### TASK DESCRIPTION
Set the following entries down again exactly, line by line.

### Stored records
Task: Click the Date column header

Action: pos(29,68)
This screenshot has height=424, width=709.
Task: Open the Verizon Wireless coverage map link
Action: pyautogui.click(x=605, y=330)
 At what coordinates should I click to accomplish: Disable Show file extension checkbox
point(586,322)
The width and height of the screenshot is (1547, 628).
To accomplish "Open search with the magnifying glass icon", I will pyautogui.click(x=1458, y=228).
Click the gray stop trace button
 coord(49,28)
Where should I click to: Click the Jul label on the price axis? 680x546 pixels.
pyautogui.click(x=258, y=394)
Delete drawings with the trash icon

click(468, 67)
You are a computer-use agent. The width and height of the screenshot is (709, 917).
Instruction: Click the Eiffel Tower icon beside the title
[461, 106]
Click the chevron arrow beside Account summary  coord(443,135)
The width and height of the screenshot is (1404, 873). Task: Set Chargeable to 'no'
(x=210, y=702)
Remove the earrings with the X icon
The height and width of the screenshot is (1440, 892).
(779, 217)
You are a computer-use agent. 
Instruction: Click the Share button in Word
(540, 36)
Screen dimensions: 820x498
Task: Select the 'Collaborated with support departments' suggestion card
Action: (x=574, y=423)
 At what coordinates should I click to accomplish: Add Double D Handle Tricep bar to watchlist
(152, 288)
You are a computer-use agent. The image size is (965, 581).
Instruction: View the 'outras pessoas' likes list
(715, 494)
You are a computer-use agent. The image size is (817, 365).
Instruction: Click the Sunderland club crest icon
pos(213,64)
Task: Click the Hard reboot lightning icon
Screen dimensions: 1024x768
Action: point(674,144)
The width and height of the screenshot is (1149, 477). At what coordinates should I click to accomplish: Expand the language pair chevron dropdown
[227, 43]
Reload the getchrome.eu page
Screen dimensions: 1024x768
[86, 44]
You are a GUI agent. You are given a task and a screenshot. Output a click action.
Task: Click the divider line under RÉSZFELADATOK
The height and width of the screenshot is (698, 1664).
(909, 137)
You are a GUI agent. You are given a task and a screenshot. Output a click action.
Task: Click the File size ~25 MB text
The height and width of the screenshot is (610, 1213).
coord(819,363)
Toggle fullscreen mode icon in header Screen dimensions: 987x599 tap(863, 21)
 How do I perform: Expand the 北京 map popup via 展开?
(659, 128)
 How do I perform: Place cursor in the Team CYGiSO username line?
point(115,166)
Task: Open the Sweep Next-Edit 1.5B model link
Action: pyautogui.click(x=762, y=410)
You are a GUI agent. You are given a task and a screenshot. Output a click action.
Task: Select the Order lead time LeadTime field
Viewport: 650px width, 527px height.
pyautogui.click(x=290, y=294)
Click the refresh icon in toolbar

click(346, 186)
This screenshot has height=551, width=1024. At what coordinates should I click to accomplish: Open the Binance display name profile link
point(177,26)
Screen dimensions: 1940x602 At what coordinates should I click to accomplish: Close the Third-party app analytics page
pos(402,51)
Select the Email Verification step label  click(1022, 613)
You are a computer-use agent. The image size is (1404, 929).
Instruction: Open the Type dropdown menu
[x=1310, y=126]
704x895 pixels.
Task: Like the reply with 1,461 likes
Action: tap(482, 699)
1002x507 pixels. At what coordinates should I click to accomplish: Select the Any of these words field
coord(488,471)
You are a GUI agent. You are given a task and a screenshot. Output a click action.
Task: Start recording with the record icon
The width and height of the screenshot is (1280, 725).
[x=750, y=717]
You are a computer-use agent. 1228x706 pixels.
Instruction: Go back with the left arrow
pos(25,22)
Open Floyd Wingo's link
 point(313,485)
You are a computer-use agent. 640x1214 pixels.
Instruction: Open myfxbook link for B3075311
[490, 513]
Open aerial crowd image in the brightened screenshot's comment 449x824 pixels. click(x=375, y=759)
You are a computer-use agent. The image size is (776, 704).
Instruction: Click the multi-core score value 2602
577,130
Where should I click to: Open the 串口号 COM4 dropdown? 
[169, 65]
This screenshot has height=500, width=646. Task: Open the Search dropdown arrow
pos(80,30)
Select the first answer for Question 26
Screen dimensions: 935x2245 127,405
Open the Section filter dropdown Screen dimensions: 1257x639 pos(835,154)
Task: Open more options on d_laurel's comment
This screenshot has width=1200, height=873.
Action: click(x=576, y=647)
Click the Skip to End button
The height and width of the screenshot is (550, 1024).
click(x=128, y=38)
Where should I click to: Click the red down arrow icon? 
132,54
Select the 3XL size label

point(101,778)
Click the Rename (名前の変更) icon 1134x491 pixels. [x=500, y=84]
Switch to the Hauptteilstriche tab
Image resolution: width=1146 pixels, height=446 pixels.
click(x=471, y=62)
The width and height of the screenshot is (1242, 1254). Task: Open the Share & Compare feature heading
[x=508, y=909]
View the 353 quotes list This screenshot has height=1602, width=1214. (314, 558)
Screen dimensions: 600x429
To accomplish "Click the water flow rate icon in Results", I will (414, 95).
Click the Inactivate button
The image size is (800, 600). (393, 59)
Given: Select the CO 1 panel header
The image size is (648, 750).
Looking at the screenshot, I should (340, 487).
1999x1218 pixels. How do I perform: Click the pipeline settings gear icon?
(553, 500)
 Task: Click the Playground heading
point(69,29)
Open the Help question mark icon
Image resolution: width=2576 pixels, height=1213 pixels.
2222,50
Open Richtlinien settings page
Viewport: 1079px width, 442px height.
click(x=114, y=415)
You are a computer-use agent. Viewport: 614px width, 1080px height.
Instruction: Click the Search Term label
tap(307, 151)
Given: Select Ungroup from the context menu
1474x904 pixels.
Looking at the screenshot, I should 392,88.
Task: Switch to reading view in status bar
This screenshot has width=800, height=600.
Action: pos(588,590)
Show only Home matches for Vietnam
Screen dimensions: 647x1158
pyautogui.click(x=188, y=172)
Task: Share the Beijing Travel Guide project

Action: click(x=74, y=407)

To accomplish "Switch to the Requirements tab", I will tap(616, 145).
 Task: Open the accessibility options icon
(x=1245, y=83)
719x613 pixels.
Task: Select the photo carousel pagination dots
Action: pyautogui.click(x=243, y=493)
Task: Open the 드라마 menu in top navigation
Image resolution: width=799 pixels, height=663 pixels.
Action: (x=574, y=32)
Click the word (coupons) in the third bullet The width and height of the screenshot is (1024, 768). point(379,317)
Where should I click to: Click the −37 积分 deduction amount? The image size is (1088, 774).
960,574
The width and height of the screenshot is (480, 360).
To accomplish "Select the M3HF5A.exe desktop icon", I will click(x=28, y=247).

### OUTPUT OF THE EXERCISE
Task: Click the Date column header

Action: pos(29,68)
This screenshot has height=424, width=709.
Task: Open the Verizon Wireless coverage map link
Action: pyautogui.click(x=605, y=330)
 At what coordinates should I click to accomplish: Disable Show file extension checkbox
point(586,322)
The width and height of the screenshot is (1547, 628).
To accomplish "Open search with the magnifying glass icon", I will pyautogui.click(x=1458, y=228).
Click the gray stop trace button
 coord(49,28)
Where should I click to: Click the Jul label on the price axis? 680x546 pixels.
pyautogui.click(x=258, y=394)
Delete drawings with the trash icon

click(468, 67)
You are a computer-use agent. The width and height of the screenshot is (709, 917).
Instruction: Click the Eiffel Tower icon beside the title
[461, 106]
Click the chevron arrow beside Account summary  coord(443,135)
The width and height of the screenshot is (1404, 873). Task: Set Chargeable to 'no'
(x=210, y=702)
Remove the earrings with the X icon
The height and width of the screenshot is (1440, 892).
(779, 217)
You are a computer-use agent. 
Instruction: Click the Share button in Word
(540, 36)
Screen dimensions: 820x498
Task: Select the 'Collaborated with support departments' suggestion card
Action: (x=574, y=423)
 At what coordinates should I click to accomplish: Add Double D Handle Tricep bar to watchlist
(152, 288)
You are a computer-use agent. The image size is (965, 581).
Instruction: View the 'outras pessoas' likes list
(715, 494)
You are a computer-use agent. The image size is (817, 365).
Instruction: Click the Sunderland club crest icon
pos(213,64)
Task: Click the Hard reboot lightning icon
Screen dimensions: 1024x768
Action: point(674,144)
The width and height of the screenshot is (1149, 477). At what coordinates should I click to accomplish: Expand the language pair chevron dropdown
[227, 43]
Reload the getchrome.eu page
Screen dimensions: 1024x768
[86, 44]
You are a GUI agent. You are given a task and a screenshot. Output a click action.
Task: Click the divider line under RÉSZFELADATOK
The height and width of the screenshot is (698, 1664).
(909, 137)
You are a GUI agent. You are given a task and a screenshot. Output a click action.
Task: Click the File size ~25 MB text
The height and width of the screenshot is (610, 1213).
coord(819,363)
Toggle fullscreen mode icon in header Screen dimensions: 987x599 tap(863, 21)
 How do I perform: Expand the 北京 map popup via 展开?
(659, 128)
 How do I perform: Place cursor in the Team CYGiSO username line?
point(115,166)
Task: Open the Sweep Next-Edit 1.5B model link
Action: pyautogui.click(x=762, y=410)
You are a GUI agent. You are given a task and a screenshot. Output a click action.
Task: Select the Order lead time LeadTime field
Viewport: 650px width, 527px height.
pyautogui.click(x=290, y=294)
Click the refresh icon in toolbar

click(346, 186)
This screenshot has height=551, width=1024. At what coordinates should I click to accomplish: Open the Binance display name profile link
point(177,26)
Screen dimensions: 1940x602 At what coordinates should I click to accomplish: Close the Third-party app analytics page
pos(402,51)
Select the Email Verification step label  click(1022, 613)
You are a computer-use agent. The image size is (1404, 929).
Instruction: Open the Type dropdown menu
[x=1310, y=126]
704x895 pixels.
Task: Like the reply with 1,461 likes
Action: tap(482, 699)
1002x507 pixels. At what coordinates should I click to accomplish: Select the Any of these words field
coord(488,471)
You are a GUI agent. You are given a task and a screenshot. Output a click action.
Task: Start recording with the record icon
The width and height of the screenshot is (1280, 725).
[x=750, y=717]
You are a computer-use agent. 1228x706 pixels.
Instruction: Go back with the left arrow
pos(25,22)
Open Floyd Wingo's link
 point(313,485)
You are a computer-use agent. 640x1214 pixels.
Instruction: Open myfxbook link for B3075311
[490, 513]
Open aerial crowd image in the brightened screenshot's comment 449x824 pixels. click(x=375, y=759)
You are a computer-use agent. The image size is (776, 704).
Instruction: Click the multi-core score value 2602
577,130
Where should I click to: Open the 串口号 COM4 dropdown? 
[169, 65]
This screenshot has height=500, width=646. Task: Open the Search dropdown arrow
pos(80,30)
Select the first answer for Question 26
Screen dimensions: 935x2245 127,405
Open the Section filter dropdown Screen dimensions: 1257x639 pos(835,154)
Task: Open more options on d_laurel's comment
This screenshot has width=1200, height=873.
Action: click(x=576, y=647)
Click the Skip to End button
The height and width of the screenshot is (550, 1024).
click(x=128, y=38)
Where should I click to: Click the red down arrow icon? 
132,54
Select the 3XL size label

point(101,778)
Click the Rename (名前の変更) icon 1134x491 pixels. [x=500, y=84]
Switch to the Hauptteilstriche tab
Image resolution: width=1146 pixels, height=446 pixels.
click(x=471, y=62)
The width and height of the screenshot is (1242, 1254). Task: Open the Share & Compare feature heading
[x=508, y=909]
View the 353 quotes list This screenshot has height=1602, width=1214. (314, 558)
Screen dimensions: 600x429
To accomplish "Click the water flow rate icon in Results", I will (414, 95).
Click the Inactivate button
The image size is (800, 600). (393, 59)
Given: Select the CO 1 panel header
The image size is (648, 750).
Looking at the screenshot, I should (340, 487).
1999x1218 pixels. How do I perform: Click the pipeline settings gear icon?
(553, 500)
 Task: Click the Playground heading
point(69,29)
Open the Help question mark icon
Image resolution: width=2576 pixels, height=1213 pixels.
2222,50
Open Richtlinien settings page
Viewport: 1079px width, 442px height.
click(x=114, y=415)
You are a computer-use agent. Viewport: 614px width, 1080px height.
Instruction: Click the Search Term label
tap(307, 151)
Given: Select Ungroup from the context menu
1474x904 pixels.
Looking at the screenshot, I should 392,88.
Task: Switch to reading view in status bar
This screenshot has width=800, height=600.
Action: pos(588,590)
Show only Home matches for Vietnam
Screen dimensions: 647x1158
pyautogui.click(x=188, y=172)
Task: Share the Beijing Travel Guide project

Action: click(x=74, y=407)

To accomplish "Switch to the Requirements tab", I will tap(616, 145).
 Task: Open the accessibility options icon
(x=1245, y=83)
719x613 pixels.
Task: Select the photo carousel pagination dots
Action: pyautogui.click(x=243, y=493)
Task: Open the 드라마 menu in top navigation
Image resolution: width=799 pixels, height=663 pixels.
Action: (x=574, y=32)
Click the word (coupons) in the third bullet The width and height of the screenshot is (1024, 768). point(379,317)
Where should I click to: Click the −37 积分 deduction amount? The image size is (1088, 774).
960,574
The width and height of the screenshot is (480, 360).
To accomplish "Select the M3HF5A.exe desktop icon", I will click(x=28, y=247).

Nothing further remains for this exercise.